Bild: Still aus „Im Schiffbruch nicht schwimmen können“. Film von Marcel O…
taz: Herr Kaleck, Sie kuratieren das Symposium „(Post-)Koloniales Unrecht
und juristische Interventionen“. Warum ist eine solche Veranstaltung
wichtig?
Wolfgang Kaleck: Viele betrachten den Kolonialismus als eine abgeschlossene
Periode der Vergangenheit, die mit unserer heutigen Zeit nichts mehr zu tun
hat. Das ist aus juristischer Perspektive aus zwei Gründen falsch. Zum
einen erheben Überlebende kolonialer Gewalt und ihre Nachfahren bis heute
vor Gericht Ansprüche auf Entschädigung oder Strafverfolgung der Täter. Das
sind nicht nur die Familien der Ovaherero und Nama aus dem heutigen
Namibia, die gerade in New York gegen die Bundesregierung klagen. Es gibt
auch Überlebende britischer Folter während des antikolonialen
Widerstandskampfes in Kenia, die in London Schadensersatz einfordern; oder
zur Kolonialzeit vergewaltigte Frauen aus Indonesien, die in den
Niederlanden vor Gericht gezogen sind. Der zweite Grund und Schwerpunkt des
Symposiums ist, dass das internationale Recht bis heute die westlichen
Staaten bevorteilt. Die Länder des globalen Nordens legen das Völkerrecht
so aus, dass es ihren Interessen dient und ihren Zugriff auf Rohstoffe im
globalen Süden absichert.
Auch eine Jazzperformance von Frantz Fanons berühmtem antikolonialen Buch
„Die Verdammten dieser Erde“ ist Teil des Symposiums. Wieso spielt Kunst
bei dem Thema eine Rolle?
Als European Center for Constitutional and Human Rights (ECCHR) versuchen
wir, strukturelle Probleme und ihren Kontext aus unterschiedlichen
Perspektiven zu betrachten und öffentlich zu behandeln. Natürlich hat das
Ganze eine juristische Dimension, aber wir sind der Meinung, dass dieses
Problem nicht nur juristisch gelöst werden kann. Die Zusammenarbeit mit der
Akademie der Künste ermöglicht einen weiteren Blickwinkel auf
(post)koloniales Unrecht.
Das Symposium ist Teil der Veranstaltungsreihe „Koloniales Erbe“. Wo sehen
wir koloniales Erbe in Berlin?
Da sind etwa die unsäglichen Straßennamen, die immer noch maßgebliche
Betreiber der deutschen Kolonialpolitik ehren. Seit Jahren setzen sich
Vereine wie Berlin Postkolonial dafür ein, diese Straßen umzubenennen, etwa
im Afrikanischen Viertel im Wedding. Es ist erschütternd, wie lange das
dauert. Dann gibt es das Humboldt-Forum, wo Berlins „außereuropäische
Sammlungen“ ausgestellt werden sollen. Gleichzeitig bemühen sich die
Nachfahren von Kolonisierten darum, die sterblichen Überreste ihrer
Familien und geraubte Kulturgüter zurückzuerlangen. Daran sieht man, wie
bürokratisch teilweise mit dem Unrecht der Kolonialzeit umgegangen wird.

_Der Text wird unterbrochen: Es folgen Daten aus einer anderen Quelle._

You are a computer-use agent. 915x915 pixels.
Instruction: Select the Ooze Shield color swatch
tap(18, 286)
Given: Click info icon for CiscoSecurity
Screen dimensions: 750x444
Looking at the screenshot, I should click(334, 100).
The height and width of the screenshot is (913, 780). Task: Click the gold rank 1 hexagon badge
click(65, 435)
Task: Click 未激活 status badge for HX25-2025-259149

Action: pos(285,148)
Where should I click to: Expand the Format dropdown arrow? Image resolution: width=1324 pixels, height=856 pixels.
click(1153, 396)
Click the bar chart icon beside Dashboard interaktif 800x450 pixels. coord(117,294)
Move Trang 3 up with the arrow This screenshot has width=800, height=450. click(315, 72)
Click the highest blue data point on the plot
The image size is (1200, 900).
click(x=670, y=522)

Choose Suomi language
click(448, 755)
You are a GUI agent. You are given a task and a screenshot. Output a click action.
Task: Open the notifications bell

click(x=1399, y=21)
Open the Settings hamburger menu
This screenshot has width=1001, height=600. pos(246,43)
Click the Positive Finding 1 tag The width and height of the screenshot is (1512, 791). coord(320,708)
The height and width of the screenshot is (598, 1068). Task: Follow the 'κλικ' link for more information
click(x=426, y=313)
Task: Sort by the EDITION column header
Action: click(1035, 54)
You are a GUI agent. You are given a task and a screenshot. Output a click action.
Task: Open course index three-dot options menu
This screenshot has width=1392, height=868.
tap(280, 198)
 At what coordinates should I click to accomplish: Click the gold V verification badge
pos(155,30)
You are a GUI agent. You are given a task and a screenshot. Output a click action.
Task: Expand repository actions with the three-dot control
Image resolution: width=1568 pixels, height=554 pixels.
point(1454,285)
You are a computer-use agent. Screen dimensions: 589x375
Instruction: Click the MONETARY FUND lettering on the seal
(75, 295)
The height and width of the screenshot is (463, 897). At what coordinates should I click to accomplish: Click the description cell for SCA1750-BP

Anstatt sich bei solchen Streitpunkten auf juristische Argumente wie
Verjährung zu berufen, sollten Politik und Kulturinstitutionen besser
sagen: „Selbst wenn es juristisch nicht geklärt ist: Wir erkennen an, was
damals für ein Unrecht passiert ist und entschädigen Sie als Nachfahren
jetzt dafür.“
Wenn Berlin tatsächlich alles an die Herkunftsländer zurückgibt, was durch
Kolonialherrschaft hierhergelangt ist, was würde das für die Stadt etwa als
Tourismusziel bedeuten?
Darüber mögen sich andere Gedanken machen. Mir geht es darum, dass das, was
geraubt wurde, den Erben, Individuen oder Stammesgemeinschaften,
zurückgegeben werden muss. Sicher ist das im Einzelnen nicht so einfach.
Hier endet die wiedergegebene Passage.